Categorical data were expressed as frequency counts and percentages. Continuous data were expressed as median and interquartile range. Categorical data were compared using the chi-squared or Fisher’s exact test. Continuous data were compared between groups using the Mann–Whitney U test or Wilcoxon signed-rank test, as appropriate. A p value of <0.05 was considered statistically significant. All analyses were performed using SPSS Statistics software (version 25.0, SPSS, Inc., Chicago, Illinois).
Results
Because of the clinical course after TAVI, 13 patients were excluded as follows: (1) patients who did not receive antiplatelet drug (n = 5), (2) patients who newly started oral anticoagulant (OAC) until 24 hours postoperatively (n = 4), and (3) lack of blood coagulation parameters until POD 2 (n = 4). Therefore, 199 patients were included in this study. Baseline characteristics of study patients are shown in Table 1 . Of all study patients, 49 were treated with DOAC because of a preexisting atrial fibrillation. Regarding DOAC therapy, 32 patients (65.3%) received apixaban (2.5 mg twice daily), 10 (20.4%) received edoxaban (30 mg daily), and 7 (14.3%) received rivaroxaban (10 mg daily). Echo parameters (ejection fraction, transaortic peak velocity, and aortic valve mean gradient) were significantly different in patients who used and did not use DOAC.
Variable | DOAC | p value | |
---|---|---|---|
NO (n = 150) | YES (n = 49) | ||
Age (years) | 84 (82-88) | 84 (81-89) | 0.893 |
Men | 38 (25%) | 15 (31%) | 0.468 |
Hypertension | 129 (86%) | 44 (90%) | 0.494 |
Dyslipidemia * | 103 (69%) | 33 (67%) | 0.863 |
Diabetes Mellites | 57 (38%) | 17 (35%) | 0.678 |
Chronic kidney disease | 73 (49%) | 26 (53%) | 0.593 |
Smoker | 25 (17%) | 8 (16%) | 0.956 |
Active cancer | 8 (5%) | 3 (6%) | 0.537 |
Echo parameters | |||
Ejection Fraction, % | 61.0 (55.0-64.0) | 57.0 (46.0-62.0) | 0.002 |
Baseline trans-aortic peak velocity, m/sec | 451.5 (408.0-513.0) | 405.0 (349.5-448.0) | < 0.001 |
Baseline aortic valve mean gradient, mmHg | 46.0 (36.0-58.3) | 39.0 (24.3-48.3) | < 0.001 |
Baseline aortic valve area, cm 2 | 0.69 (0.51-0.81) | 0.65 (0.55-0.82) | 0.834 |
Procedural characteristics | |||
Post-dilatation | 4 (3%) | 1 (2%) | 0.641 |
Balloon expandable valve | 91 (61%) | 33 (67%) | 0.402 |
Prosthesis regurgitation (grade ≥2) | 7 (5%) | 2 (4%) | 0.611 |
⁎ Dyslipidemia was defined as abnormal level of lipids in the blood.
Coagulation and fibrinolysis parameters could be measured until POD 2 after TAVI in 199 patients, but until POD 7 in 180 (90.5%) patients. Changes over time of coagulation and fibrinolysis status in patients who used and did not use DOAC following TAVI are shown in Figure 1 and Table 2 . The F1 + 2 and TAT levels immediately increased, and the median F1 + 2 and TAT levels after TAVI were extremely high and then gradually decreased in both groups. The SFMC level also significantly increased with a peak on POD 1 and gradually decreased.

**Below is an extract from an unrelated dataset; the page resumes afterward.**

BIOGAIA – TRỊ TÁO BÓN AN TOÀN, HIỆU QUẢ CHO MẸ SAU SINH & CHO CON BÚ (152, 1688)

The FDP level gradually increased after TAVI, peaking on POD 2 and decreasing on POD 7. The F1 + 2, TAT, SFMC, and FDP levels on POD 7 were statistically significantly higher compared with those at baseline ( Table 2 ). Moreover, in patients who did not use DOAC, the values of these parameters were significantly greater than those with DOAC at all measurement points (POD 0 to 7; Figure 1 ). The difference in the coagulation status between 3 DOACs (F1 + 2, TAT, and SFMC) is shown in Table 3 . The maximum values of the 3 coagulation parameters after TAVI were the most suppressed with apixaban compared with the 2 other DOACs.